DataSourceError: sqlalchemy is required for SQLSource. Install one of: recotem[postgres], recotem[mysql], recotem[sqlite].

DSN injection (env var)

The DSN is never written to the recipe. The recipe only names an environment variable; Recotem reads the DSN from that variable at training time.

bash
export RECOTEM_RECIPE_DB_DSN="postgresql+psycopg://user:pass@host:5432/db?sslmode=require"
uv run recotem train recipes/my_recipe.yaml

The variable name must match ^RECOTEM_RECIPE_[A-Z0-9_]+$. Any other prefix is rejected at recipe load (RecipeError, exit 2).

Recipe configuration

yaml
source:
  type: sql
  dsn_env: RECOTEM_RECIPE_DB_DSN
  query: |
    SELECT user_id, product_id, purchased_at
    FROM orders
    WHERE purchased_at >= :since
      AND status = 'paid'
  query_parameters:
    since: ${RECOTEM_RECIPE_SINCE}
  connect_timeout_seconds: 10
  statement_timeout_seconds: 300
FieldRequiredDefaultNotes
dsn_envyesName of an env var matching ^RECOTEM_RECIPE_[A-Z0-9_]+$ containing the DSN. The DSN itself is never written to the recipe.
queryyesRaw SQL. Never subject to ${...} expansion (SQL injection foreclosure).
query_parametersno{}Bound via SQLAlchemy text().bindparams(...). Subject to ${RECOTEM_RECIPE_*} expansion.
connect_timeout_secondsno10Valid range [1, 60]. Out-of-range raises ValidationError. Passed as connect_timeout (PG/MySQL) or timeout (SQLite).
statement_timeout_secondsno300Valid range [1, 1800]. See Statement timeouts for per-dialect details.

DSN examples

DialectDSN
PostgreSQLpostgresql+psycopg://user:pass@host:5432/db?sslmode=require
MySQL / MariaDBmysql+pymysql://user:pass@host:3306/db?ssl=true
SQLite (file)sqlite:///absolute/path/to/file.db
SQLite (read-only)sqlite:///file:absolute/path/to/file.db?mode=ro&uri=true

Parameter binding

Use SQLAlchemy named bind parameters (:name) for any value that varies between runs. Do not use Python string formatting or ${...} expansion in query — the latter is explicitly blocked to foreclose SQL injection.

yaml
source:
  type: sql
  dsn_env: RECOTEM_RECIPE_DB_DSN
  query: |
    SELECT user_id, item_id, ts
    FROM events
    WHERE ts >= :since
      AND event_type = :event_type
  query_parameters:
    since: ${RECOTEM_RECIPE_SINCE}
    event_type: purchase

Only query_parameters values undergo ${RECOTEM_RECIPE_*} expansion. Both query and dsn_env are unconditionally exempt from expansion regardless of variable name.

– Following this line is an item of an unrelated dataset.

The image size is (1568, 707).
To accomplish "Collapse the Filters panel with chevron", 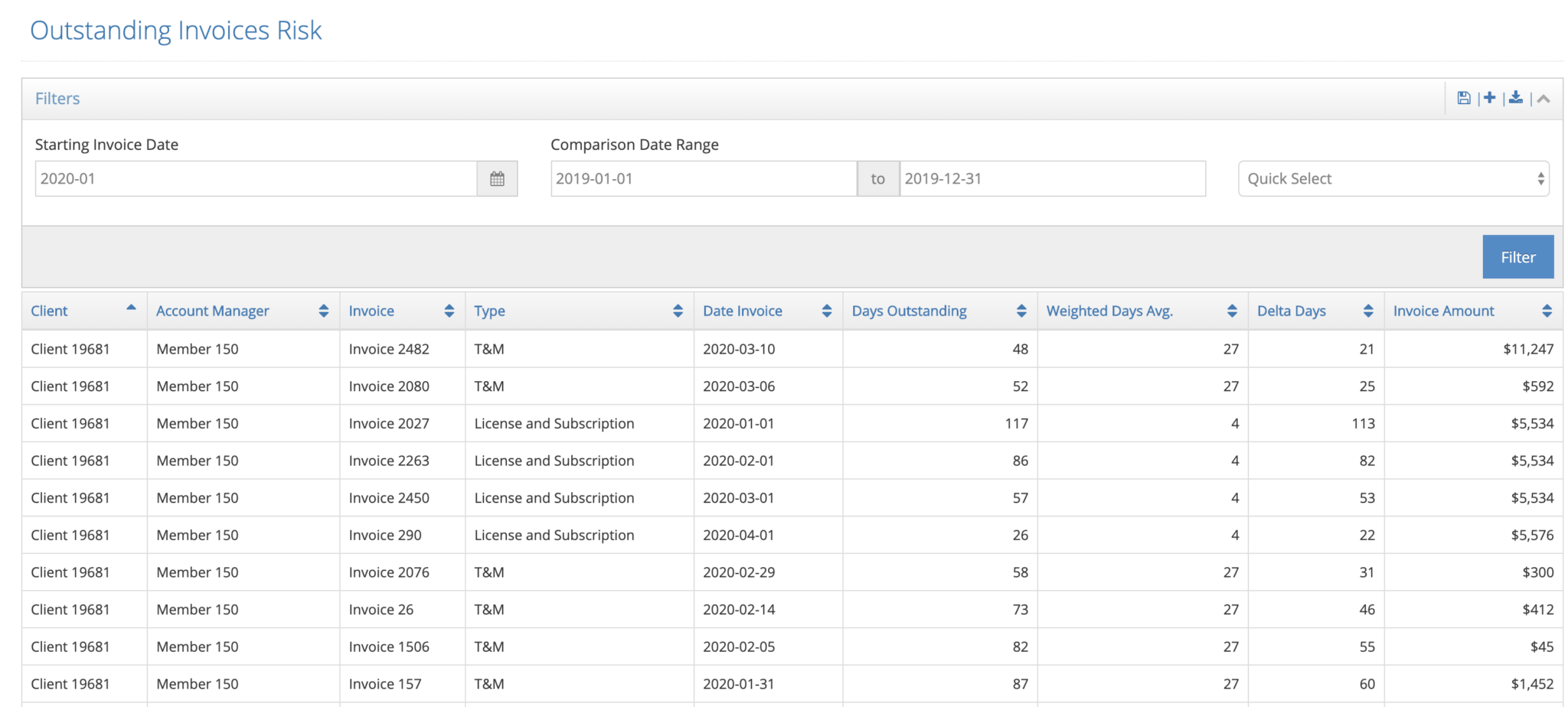I will 1544,99.
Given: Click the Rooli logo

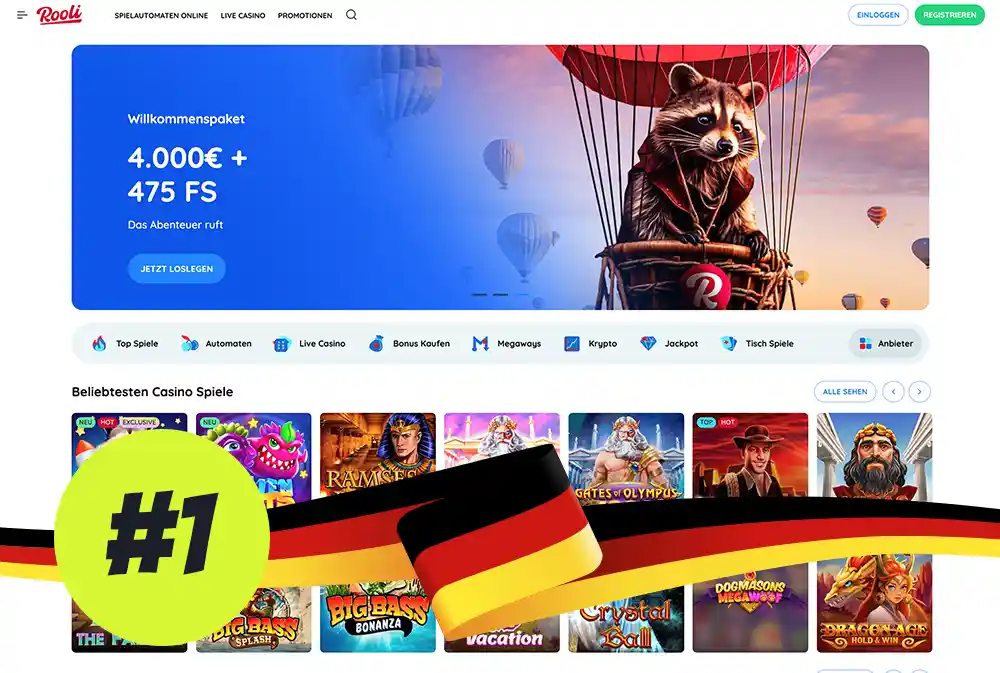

Parameter values are bound via SQLAlchemy text().bindparams(...); supported types are str, int, float, and bool.

Read-only enforcement

The DB user should have SELECT-only privileges on the relevant tables. Recotem also issues a session-level read-only command before running the query, as defence in depth:

DialectStatement
PostgreSQLSET TRANSACTION READ ONLY
MySQLSET SESSION TRANSACTION READ ONLY
MariaDBSET SESSION TRANSACTION READ ONLY + SET SESSION max_statement_time = <seconds>
SQLitePRAGMA query_only = ON

If this command fails (insufficient privilege, or the SQLite pragma cannot be set), training aborts with DataSourceError. It is not silently skipped. The authoritative trust boundary is still your grant model — never rely solely on the session flag.

Statement timeouts

DialectImplementation
PostgreSQLSET LOCAL statement_timeout = <ms>
MySQLSET SESSION MAX_EXECUTION_TIME = <ms>
MariaDBSET SESSION max_statement_time = <seconds> (different unit and variable from MySQL)
SQLiteNot enforced; emits sql_statement_timeout_unsupported_on_sqlite structured warning.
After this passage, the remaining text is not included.